Средняя цена на недвижимость в Лондоне – 380 000 фунтов (≈500 000 долларов). При этом средняя зарплата здесь в районе 3000 фунтов (≈4000 долларов), из которых ипотека забирает около 1300 фунтов (≈1700 долларов). Аренда бы стоила на 200-300 футов дороже, то есть, оформляя ипотеку, ты ежемесячно экономишь среднюю беларускую зарплату. И у тебя остается примерно 1200 фунтов (≈1600 долларов) на расходы – даже с моими неосторожными хождениями по ресторанам (я готовить научился только два года назад) это очень приличные деньги.

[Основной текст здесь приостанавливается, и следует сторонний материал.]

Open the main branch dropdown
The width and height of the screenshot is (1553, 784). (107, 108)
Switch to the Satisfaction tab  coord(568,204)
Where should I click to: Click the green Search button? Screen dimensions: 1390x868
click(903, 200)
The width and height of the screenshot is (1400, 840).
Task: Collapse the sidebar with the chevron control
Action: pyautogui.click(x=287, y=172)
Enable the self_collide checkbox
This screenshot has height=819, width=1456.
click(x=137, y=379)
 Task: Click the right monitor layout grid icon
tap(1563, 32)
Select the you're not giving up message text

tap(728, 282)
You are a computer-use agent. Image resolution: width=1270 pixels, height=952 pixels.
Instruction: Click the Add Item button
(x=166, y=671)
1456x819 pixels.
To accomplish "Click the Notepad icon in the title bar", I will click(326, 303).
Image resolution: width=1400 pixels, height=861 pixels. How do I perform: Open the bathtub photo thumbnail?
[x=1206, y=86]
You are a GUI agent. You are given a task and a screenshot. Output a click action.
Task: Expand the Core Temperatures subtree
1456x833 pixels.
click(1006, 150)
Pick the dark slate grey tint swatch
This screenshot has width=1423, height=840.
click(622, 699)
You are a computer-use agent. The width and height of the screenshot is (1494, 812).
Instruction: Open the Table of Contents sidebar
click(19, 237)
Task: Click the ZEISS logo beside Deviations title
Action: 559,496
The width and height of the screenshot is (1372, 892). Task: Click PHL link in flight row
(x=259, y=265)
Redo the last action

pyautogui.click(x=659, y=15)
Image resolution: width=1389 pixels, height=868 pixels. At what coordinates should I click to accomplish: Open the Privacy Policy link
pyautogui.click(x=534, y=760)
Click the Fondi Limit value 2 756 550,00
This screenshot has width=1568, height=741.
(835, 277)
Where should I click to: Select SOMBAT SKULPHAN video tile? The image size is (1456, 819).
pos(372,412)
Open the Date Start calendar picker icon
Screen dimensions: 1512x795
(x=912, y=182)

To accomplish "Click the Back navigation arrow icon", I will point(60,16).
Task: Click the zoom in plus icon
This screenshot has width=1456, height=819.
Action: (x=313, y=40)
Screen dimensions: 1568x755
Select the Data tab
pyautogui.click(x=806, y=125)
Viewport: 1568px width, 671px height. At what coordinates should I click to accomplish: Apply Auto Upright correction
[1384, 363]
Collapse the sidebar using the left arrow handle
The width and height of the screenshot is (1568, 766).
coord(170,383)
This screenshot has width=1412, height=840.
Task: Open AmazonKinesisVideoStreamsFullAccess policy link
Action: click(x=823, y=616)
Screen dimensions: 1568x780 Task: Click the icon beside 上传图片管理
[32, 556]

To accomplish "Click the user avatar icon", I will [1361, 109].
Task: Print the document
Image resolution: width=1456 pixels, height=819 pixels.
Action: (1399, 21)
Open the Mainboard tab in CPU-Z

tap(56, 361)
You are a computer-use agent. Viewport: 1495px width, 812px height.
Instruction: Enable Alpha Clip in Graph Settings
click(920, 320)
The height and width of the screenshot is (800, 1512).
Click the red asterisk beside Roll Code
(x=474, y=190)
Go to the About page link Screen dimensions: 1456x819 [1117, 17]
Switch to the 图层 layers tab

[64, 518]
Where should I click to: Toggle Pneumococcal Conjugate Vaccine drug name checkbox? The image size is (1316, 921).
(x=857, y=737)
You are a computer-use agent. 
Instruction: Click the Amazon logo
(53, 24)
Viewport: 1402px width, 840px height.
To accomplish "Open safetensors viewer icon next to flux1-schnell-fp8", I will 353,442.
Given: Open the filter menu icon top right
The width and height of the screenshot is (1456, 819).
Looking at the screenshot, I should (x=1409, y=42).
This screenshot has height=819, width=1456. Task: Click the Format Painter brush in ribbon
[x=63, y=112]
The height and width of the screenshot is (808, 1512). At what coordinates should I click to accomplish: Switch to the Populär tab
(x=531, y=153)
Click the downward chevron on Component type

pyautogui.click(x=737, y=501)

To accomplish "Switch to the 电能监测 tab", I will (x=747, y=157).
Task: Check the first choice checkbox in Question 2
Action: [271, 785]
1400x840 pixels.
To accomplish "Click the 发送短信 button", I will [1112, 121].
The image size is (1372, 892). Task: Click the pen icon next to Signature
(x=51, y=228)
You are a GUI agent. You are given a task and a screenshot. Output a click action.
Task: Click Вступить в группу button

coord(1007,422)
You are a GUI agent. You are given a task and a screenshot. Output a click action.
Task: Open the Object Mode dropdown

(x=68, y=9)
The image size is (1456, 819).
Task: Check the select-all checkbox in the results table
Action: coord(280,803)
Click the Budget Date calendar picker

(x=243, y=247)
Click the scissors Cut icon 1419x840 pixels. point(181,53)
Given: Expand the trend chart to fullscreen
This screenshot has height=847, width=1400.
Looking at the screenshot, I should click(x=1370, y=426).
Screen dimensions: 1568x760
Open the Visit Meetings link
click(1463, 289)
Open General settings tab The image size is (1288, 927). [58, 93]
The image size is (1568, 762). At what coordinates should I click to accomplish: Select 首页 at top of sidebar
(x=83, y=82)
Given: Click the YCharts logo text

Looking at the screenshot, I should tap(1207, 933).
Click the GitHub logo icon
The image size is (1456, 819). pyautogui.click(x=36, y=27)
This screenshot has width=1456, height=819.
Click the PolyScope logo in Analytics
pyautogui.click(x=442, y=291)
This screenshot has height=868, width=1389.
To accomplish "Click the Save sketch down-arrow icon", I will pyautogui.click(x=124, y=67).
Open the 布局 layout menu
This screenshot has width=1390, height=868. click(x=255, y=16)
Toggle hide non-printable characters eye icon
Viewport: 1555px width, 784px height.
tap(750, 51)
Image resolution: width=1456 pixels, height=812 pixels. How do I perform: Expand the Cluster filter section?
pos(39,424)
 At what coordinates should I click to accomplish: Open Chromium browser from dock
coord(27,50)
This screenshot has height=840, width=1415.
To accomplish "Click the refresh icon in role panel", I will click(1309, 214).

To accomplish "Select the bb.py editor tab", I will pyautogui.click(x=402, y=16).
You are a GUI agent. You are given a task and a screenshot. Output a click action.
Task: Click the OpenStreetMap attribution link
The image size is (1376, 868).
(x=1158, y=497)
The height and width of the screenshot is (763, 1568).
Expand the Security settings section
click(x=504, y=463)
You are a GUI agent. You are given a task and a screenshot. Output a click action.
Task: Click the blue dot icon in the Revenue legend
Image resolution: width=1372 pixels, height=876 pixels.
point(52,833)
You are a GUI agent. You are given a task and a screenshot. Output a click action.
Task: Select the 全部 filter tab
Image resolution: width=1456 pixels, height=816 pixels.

KYKY: У вас уже есть квартира и работа в Европе, при этом вы погружены в беларуский проект. За эти 13 лет вам не хотелось вернуться домой?
А.Л.: Я очень люблю Британию, она дала мне возможность говорить о политике. Но я никогда не буду здесь в полной мере «своим». При этом я прекрасно знаю культурный контекст Беларуси. У меня были короткие визиты домой… До 9 августа 2020-го мне не хотелось возвращаться туда на более долгий срок, а сейчас этого желания выше крыши.
Сейчас я вижу страну, о существовании которой знал давно, – это страна, где социальный контракт с Лукашенко расторгнут.
KYKY: Вы уже думали о том, что будете делать, когда революция закончится?
А.Л.: В политику точно не пойду – когда увидел поток хейта, который выплеснулся на фонды, понял, что оставаться в гуманитарном поле для меня лучше всего. Но я не собираюсь никуда уходить, даже сейчас не могу себе представить, что начну валяться на пляже. А дальше-то что? Это будет синдром пустого гнезда.
Я бы очень хотел приложить руку к созданию в Беларуси аналога польского института национальной памяти, который занимался люстрацией. Нельзя перевернуть страницу, имена должны быть названы, люди должны лишиться пенсии, как это произошло в Польше. Я говорю не про учителей или рабочих, а о судьях, прокурорах, омоновцах, которые сознательно (и иногда с удовольствием) совершали преступления. Я не знаю, случится ли в Беларуси такой проект, но если он будет и я буду в нем участвовать, – это станет куда более глобальной вещью в моей карьере.
KYKY: И последний вопрос: на вашем счету лежали миллионы, но они были не ваши. Вы бы хотели, чтобы однажды такая же сумма принадлежала именно вам?
А.Л.: У меня никогда не было такой личной суммы на счетах. Я не гонюсь за деньгами. Моего заработка вполне хватает для того образа жизни, который я веду. Я могу себе позволить мотаться между Лондоном и Варшавой, и – что уж там – заказать в ресторане лобстера с шампанским.
Если когда-то у меня появится миллион и я буду знать, что сам его заработал, вот тогда и отвечу, хотелось мне этого или нет. Наверное, хотелось бы, с другой стороны у меня нет желания трястись над этими деньгами. Я завис на этом вопросе – можете так и написать.